[or-roots] Re: [GFO] Powell Grove Cemetery

Eugene Melvin ed_melvin at msn.com
Sun Jun 20 21:18:40 PDT 2004


Hi Carroll, I do have both of their deaths certificates.  Both list a funeral home in the city where they died.  Neither death certificates mentions anything about relocating the body to Portland.  Same with the obituary I found in the Seattle Times for my Great Grand Father.  I have yet to find anything  in the Oakland Newspaper.  And nothing in the Oregonian.  Did not know about the Park rose newspaper.  Will follow up on that when I get home.

Also I have some information about some dairy farms and a military Fort locate east of Park rose.  Also a story about a tree that took eight men all day to take down because rail road tracks were being laid and this tree was in the way.  As I remember this story my Great Great Grand Father, Samuel Douglas Melvin,  was visiting from Maryland and was so impressed by the work of these men that he made an all day trip to Portland by horse and buggy to get a photographer to come out and take a picture.  (Wish I had this picture).  This story was relayed to me by my Great Uncle who was born in Rock way, Oregon.  (Now 182nd and Stark Street, Portland, Oregon)

Eugene Melvin
SW Portland, Oregon

----- Original Message ----- 
    From: CARROLLOUC at aol.com 
    To: or-roots at sosinet.sos.state.or.us 
    Sent: Sunday, June 20, 2004 2:09 PM
    Subject: Re: [or-roots] Re: [GFO] Powell Grove Cemetery


    Hi Eugene - This is quite a difficult one. if you have the death certificates from WA and CA they might help but would probably not tell you where they were buried. Obituaries? Have you searched for those? One might be in the place death for each and another in the Portland Oregonian or Journal. Also, Parkrose at that time had a small, local newspaper called the Parkrose Enterprise. They might be obtainable from the Knight Library in Eugene through an interlibrary loan.
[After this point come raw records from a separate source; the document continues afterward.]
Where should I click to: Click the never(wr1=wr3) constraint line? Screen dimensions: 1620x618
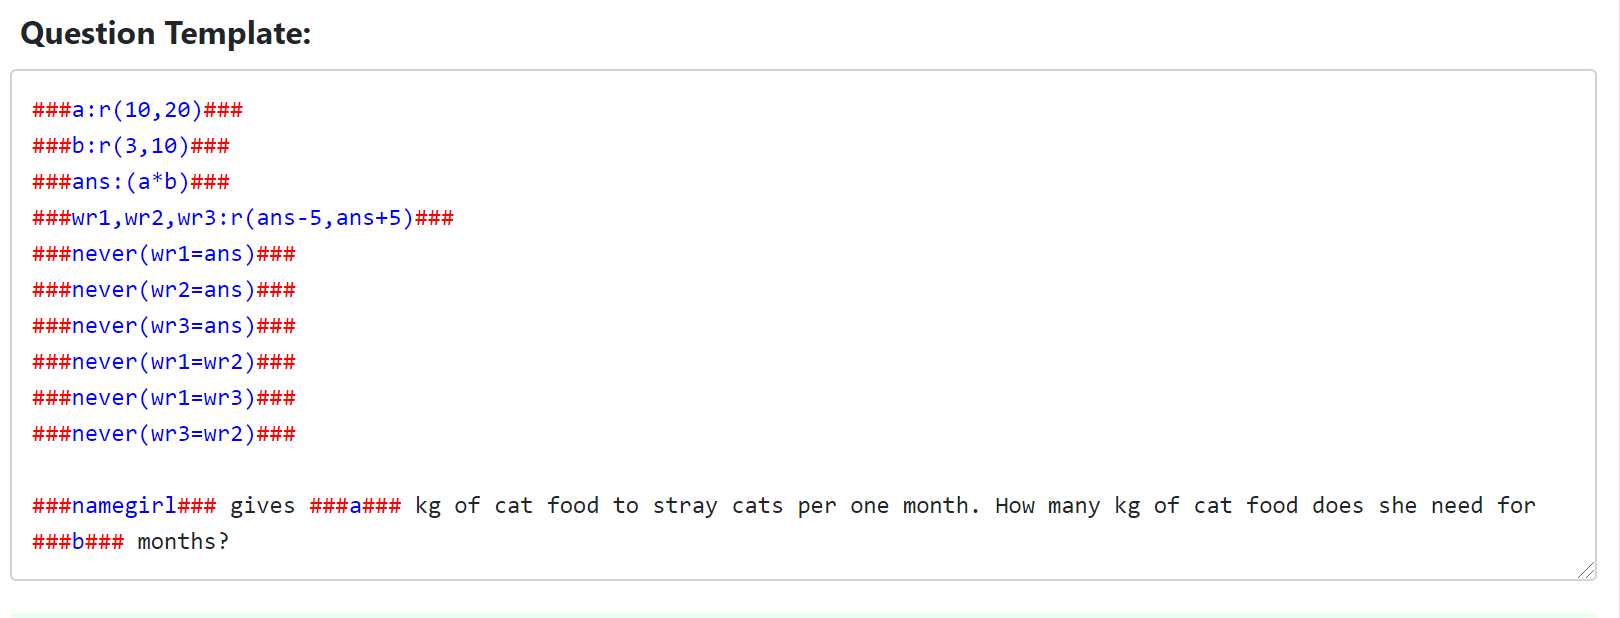(x=164, y=398)
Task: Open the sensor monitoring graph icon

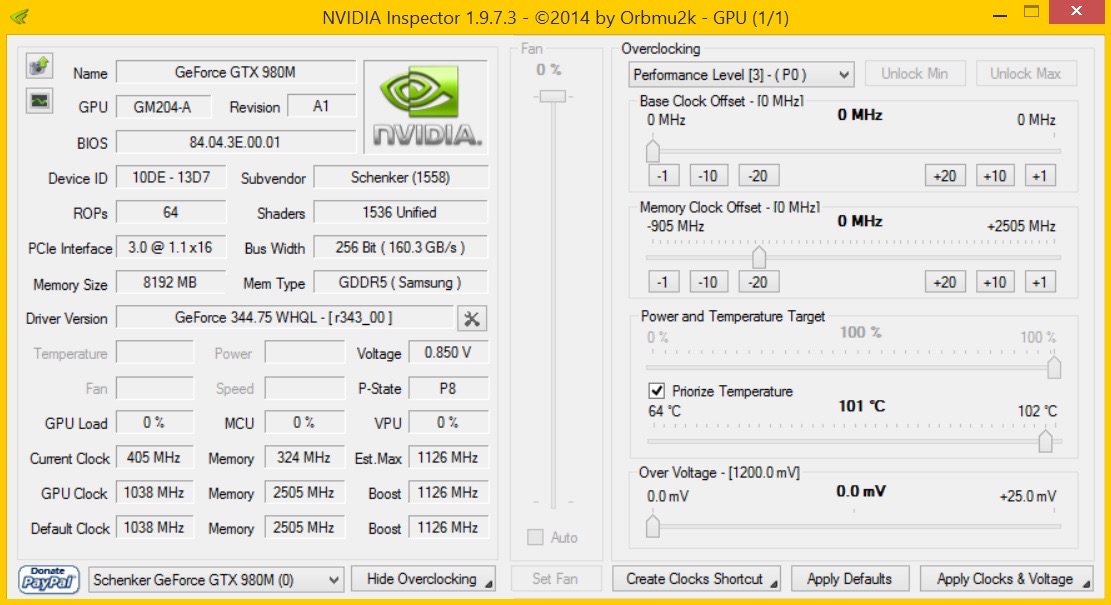Action: pos(37,101)
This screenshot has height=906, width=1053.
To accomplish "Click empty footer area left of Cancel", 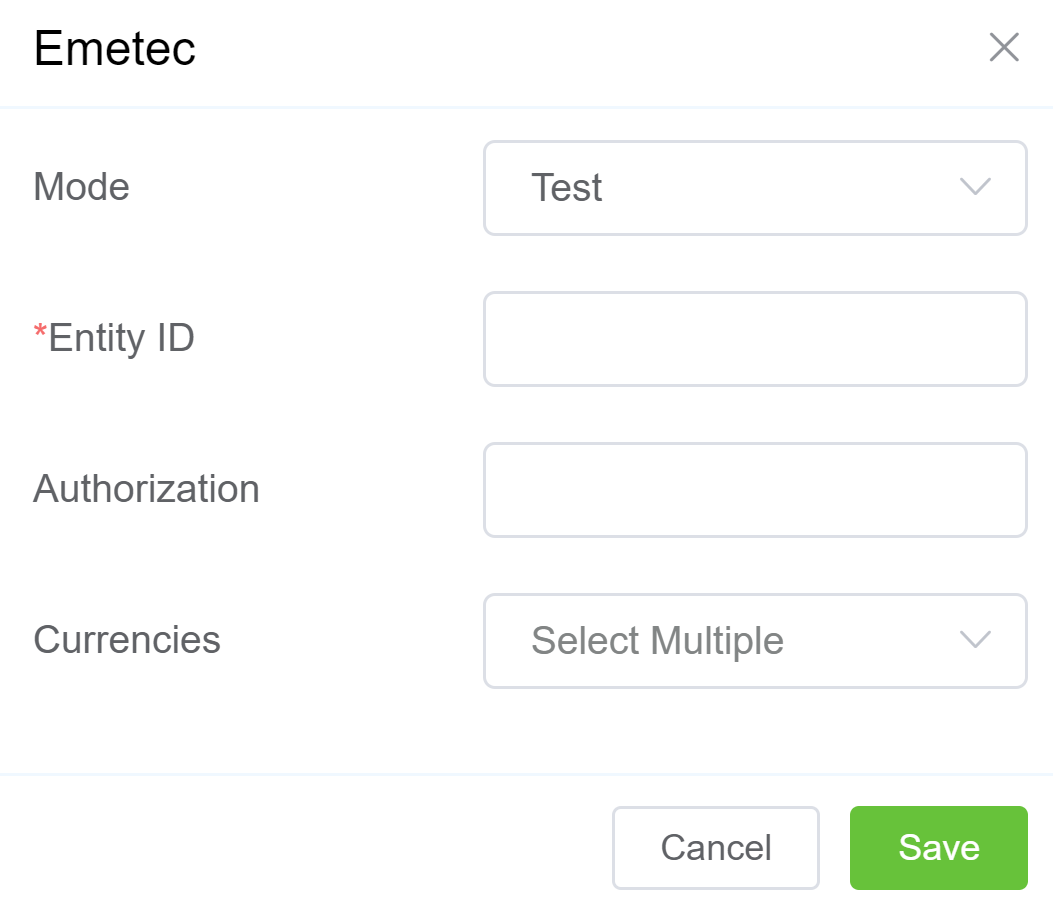I will click(x=300, y=848).
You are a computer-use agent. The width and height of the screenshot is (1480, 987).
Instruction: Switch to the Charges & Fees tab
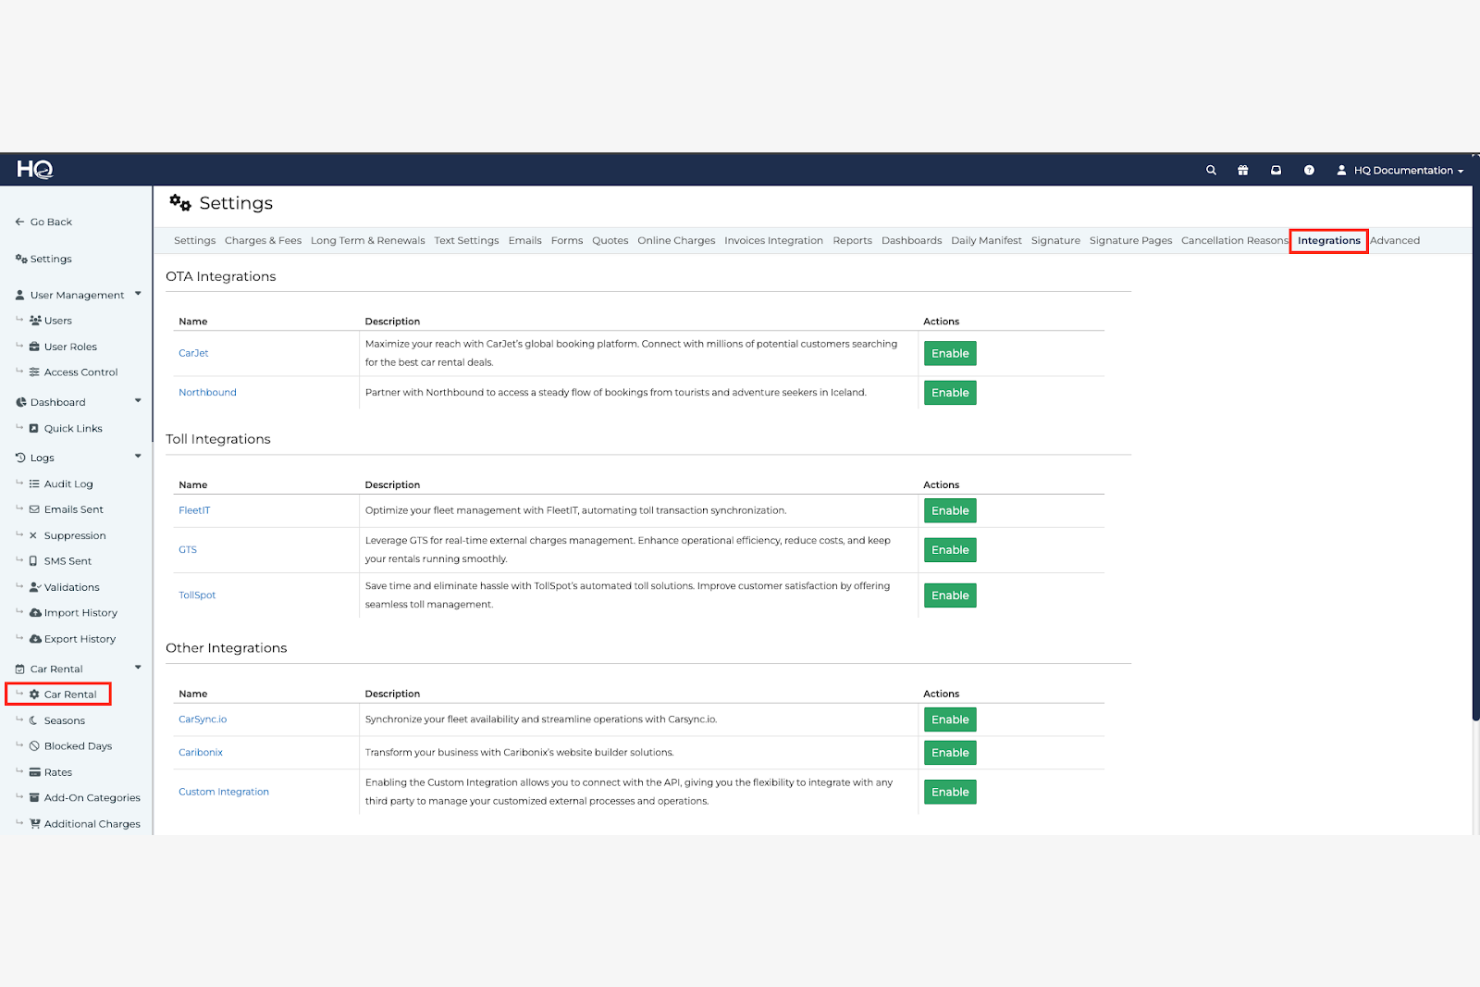[263, 240]
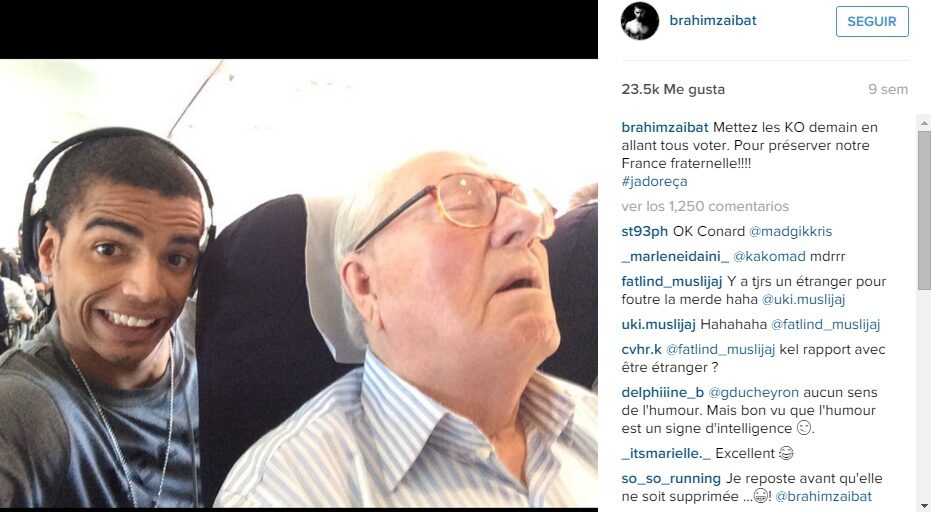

    Parkrose was out of the city of Portland at that time and I don't recall that there were any mortuaries there. The closest ones I remember were the Colonial Mortuary in the Hollywood District (they handled my grandfather in 1947) and Gables Funeral Home in Montavilla. There may have been some closer but that would take research through the Polk City Directories of those years and I believe phone books were almost non-existant.  One of the local mortuaries would probably have received the bodies if they were shipped to Oregon.

    You are correct in your rememberance of the fuss about the cemetery being moved. 122nd curved off of Sandy on the west side of the cemetrey. It made a slight S curve and then straightened out to head south up the hill towards Halsey. Eventually the problem was reconciled and there is still a curve but with the additonal lanes going straight past the east side of the cemetery, leaving it stranded between the roads in a sort of pyramid shape. Ah, progress.  Some buildings were removed rather than moving the cemetery.

    I graduated from Parkrose High in 1947 and had lived in Parkrose from the summer of 1941 until I married and moved to Medford in 1949. Peior to that time we lived in Montavilla but had lived in Parkrose when I was very small and my grandparents had a dairy farm on 109th and Simpson.

    Carroll (Cooper) Summers
      Hi Carroll,  Living in SW Portland I have been out to this loving little cemetery many times.  

      I also found a letter by my grandfather in the Oregonian complaining about an attempt by the county to move this cemetery because it wanted to straighten out 122nd avenue (I believe). 

      Anyway I have been in contact with the current county administrators of this and the other 14 pioneer cemeteries and she has been very helpful i.e. the 70 pages I mentioned earlier.  But the problem I have incurred is apparently there is no records between the founding of this cemetery in 1848 and the beginning of the county administrator in 1949.

      The Oregon Historical Society has a book about this cemetery but it only lists names that appear in the headstones.

      The issue I have is that my Great grand father and Great grand mother had there marriage annul in 1906.  The actual documents are in the Oregon Archives in Salem.  Both remarried.  He died in Seattle, Washington and she died on Oakland, California.

      Now the dilemma.  When you go the cemetery you see a head stone that says Father and Mother.  It has the dates (Year only) that I have for my Great Grand Parents. (Birth and Death).  But who is really buried there?  

      And because my Great Grand mother died in 1930 and Great Grand Father died in 1936.  Divorces and annulments were taboo subjects during this period in our history and they both remarried.  So my dilemma.